#### WORK TO COMPLETE:
The result should be every line in the data below that carries the string "user".

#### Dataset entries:
_____
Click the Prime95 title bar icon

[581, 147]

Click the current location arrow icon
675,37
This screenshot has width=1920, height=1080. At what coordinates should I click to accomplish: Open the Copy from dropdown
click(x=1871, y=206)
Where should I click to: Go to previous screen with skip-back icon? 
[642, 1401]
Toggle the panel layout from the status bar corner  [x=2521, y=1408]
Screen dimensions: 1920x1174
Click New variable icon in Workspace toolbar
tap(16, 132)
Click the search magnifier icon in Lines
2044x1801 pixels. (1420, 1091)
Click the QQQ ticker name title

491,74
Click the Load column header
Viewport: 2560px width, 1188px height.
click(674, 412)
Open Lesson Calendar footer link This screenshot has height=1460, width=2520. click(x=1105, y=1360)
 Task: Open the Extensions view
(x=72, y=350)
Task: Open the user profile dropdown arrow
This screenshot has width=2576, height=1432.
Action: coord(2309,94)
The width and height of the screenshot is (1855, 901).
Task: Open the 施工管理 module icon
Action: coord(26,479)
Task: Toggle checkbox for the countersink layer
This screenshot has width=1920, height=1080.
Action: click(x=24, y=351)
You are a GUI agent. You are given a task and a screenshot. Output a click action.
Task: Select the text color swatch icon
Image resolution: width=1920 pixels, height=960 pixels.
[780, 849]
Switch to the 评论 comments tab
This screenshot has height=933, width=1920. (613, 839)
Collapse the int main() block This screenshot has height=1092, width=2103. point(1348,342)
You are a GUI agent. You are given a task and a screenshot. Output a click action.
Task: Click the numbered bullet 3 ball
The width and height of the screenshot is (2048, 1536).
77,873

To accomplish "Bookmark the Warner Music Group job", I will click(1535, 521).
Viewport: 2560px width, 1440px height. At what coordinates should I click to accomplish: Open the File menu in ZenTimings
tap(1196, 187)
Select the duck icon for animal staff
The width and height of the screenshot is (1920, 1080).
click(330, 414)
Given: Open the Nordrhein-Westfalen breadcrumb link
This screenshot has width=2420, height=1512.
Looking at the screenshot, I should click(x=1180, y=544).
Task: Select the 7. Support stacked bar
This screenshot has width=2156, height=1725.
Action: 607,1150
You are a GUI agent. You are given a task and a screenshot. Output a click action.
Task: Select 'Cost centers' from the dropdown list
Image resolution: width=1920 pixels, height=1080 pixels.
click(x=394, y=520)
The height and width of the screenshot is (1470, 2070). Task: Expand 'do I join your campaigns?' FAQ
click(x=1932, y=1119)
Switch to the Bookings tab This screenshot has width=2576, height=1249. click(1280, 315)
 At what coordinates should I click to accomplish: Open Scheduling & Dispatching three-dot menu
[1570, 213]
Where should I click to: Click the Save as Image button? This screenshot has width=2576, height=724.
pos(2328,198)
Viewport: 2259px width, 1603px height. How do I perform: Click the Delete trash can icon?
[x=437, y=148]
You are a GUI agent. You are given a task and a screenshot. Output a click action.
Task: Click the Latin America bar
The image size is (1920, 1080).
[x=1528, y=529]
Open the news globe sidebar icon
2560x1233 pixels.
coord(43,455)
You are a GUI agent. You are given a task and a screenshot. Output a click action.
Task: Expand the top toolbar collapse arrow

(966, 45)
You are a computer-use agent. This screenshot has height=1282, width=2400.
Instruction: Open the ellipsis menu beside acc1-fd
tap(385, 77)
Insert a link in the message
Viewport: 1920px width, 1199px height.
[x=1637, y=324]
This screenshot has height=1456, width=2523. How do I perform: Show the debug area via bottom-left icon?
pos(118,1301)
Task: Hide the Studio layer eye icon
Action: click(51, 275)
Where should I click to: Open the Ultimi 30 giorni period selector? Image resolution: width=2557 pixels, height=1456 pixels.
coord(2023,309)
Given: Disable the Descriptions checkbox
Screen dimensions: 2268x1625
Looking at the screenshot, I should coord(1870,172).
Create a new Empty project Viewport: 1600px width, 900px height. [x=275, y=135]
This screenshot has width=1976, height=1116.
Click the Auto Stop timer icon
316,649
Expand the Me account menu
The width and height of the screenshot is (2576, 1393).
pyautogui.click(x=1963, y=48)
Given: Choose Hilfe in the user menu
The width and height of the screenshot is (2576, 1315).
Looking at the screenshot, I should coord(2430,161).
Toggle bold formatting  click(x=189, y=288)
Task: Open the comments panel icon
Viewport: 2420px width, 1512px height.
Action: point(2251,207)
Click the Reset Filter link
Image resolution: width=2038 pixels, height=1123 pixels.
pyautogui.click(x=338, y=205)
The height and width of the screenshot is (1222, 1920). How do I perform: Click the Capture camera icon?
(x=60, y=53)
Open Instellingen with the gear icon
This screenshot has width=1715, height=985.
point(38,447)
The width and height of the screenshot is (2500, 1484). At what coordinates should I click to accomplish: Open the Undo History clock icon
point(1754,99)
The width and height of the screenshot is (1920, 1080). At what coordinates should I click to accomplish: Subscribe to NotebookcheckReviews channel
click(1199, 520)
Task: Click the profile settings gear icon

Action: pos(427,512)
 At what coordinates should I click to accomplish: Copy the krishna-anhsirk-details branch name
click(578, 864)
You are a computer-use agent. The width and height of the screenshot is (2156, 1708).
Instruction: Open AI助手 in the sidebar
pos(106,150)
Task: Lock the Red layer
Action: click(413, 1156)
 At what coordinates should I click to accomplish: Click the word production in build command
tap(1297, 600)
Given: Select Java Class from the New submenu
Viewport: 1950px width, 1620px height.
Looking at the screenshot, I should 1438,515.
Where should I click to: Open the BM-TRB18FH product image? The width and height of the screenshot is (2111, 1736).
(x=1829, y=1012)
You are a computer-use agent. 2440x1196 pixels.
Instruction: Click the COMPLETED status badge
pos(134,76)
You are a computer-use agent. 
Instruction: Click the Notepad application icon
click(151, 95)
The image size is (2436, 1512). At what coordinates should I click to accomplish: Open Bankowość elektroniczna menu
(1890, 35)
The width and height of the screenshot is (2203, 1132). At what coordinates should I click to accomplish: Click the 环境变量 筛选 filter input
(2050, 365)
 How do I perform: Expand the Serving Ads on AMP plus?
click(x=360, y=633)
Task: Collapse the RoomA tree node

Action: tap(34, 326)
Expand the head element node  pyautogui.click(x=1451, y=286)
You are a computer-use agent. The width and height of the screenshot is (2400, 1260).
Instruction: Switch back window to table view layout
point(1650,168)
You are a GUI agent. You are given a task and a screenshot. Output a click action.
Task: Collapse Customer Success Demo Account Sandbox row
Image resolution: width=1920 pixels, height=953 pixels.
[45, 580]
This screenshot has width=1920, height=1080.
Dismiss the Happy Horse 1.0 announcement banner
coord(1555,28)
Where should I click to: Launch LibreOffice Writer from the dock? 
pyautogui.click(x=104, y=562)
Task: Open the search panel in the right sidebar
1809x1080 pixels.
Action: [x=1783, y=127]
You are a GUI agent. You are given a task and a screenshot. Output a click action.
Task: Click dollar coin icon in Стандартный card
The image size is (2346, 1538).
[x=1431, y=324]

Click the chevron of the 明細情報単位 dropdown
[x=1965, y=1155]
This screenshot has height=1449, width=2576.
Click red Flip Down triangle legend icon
_____
#### OUTPUT:
Task: Open the user profile dropdown arrow
Given: Choose Hilfe in the user menu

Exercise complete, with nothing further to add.